Restaurants try to make food you will remember and want again. Authors try to write books you can't stop reading. It's silly to imagine that any type of media would do anything other than seek to gain your interest and attention. It's our job to have personal hygiene and to control our information diet. This postmodern social construction perspective that tries to blame everyone for our problems is a lame approach to the problem.
I see where you are coming from, but this is different because:
1. The restaurant isn't lacing your food with cocaine
2. The author is incentivizing reading, which is generally a good thing
You are right, it is our job to control our information diet but when the ability to control is diminished through the consumption, then we have a problem which doesn't fit into the model of "get your shit together".

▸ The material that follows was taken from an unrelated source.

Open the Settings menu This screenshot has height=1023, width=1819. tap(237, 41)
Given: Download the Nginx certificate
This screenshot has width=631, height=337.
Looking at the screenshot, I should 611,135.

There's also a social responsibility you inherit when you start selling products that have harmful side-effects. Auto manufacturers have to comply with emission testing, drug makers have to prove efficacy, air conditioning manufacturers have to adhere to air quality standards etc. What do social media companies have to do? Very little if anything, and that's the problem. We've yet to find a counter-balance that works and protects the consumer, so we're in this era where we're trying to find out what we can do, but the landscape is changing so fast that we're trying to hit a moving target.
> 1. The restaurant isn't lacing your food with cocaine
Cocaine creates a much larger chemical change in the brain and can kill you in high doses so it’s not really comparable.
> 2. The author is incentivizing reading, which is generally a good thing
Says who? Why is reading inherently a good thing?
And all of those things are regulated because they have what most consider to be objectively bad effects on the body (with metrics based on cellular harm).
If you genuinely want to understand what we're talking about here, I suggest you read up on how certain behavior discharge dopamine on cue, how that builds tolerance and addiction. Then perhaps you understand the difference between this subject and the examples you gave.
I agree. People are on social media more because other alternatives for entertainment have dwindled in affordability, quality, abundance, etc. Perhaps the problem that should be addressed are the lack of quality alternatives rather than the industry tactics of a particular form of entertainment.
This is a reductionist take on the problem. If I knowingly spike your drink with habit forming chemicals, and I don't tell you about it, am I in the wrong?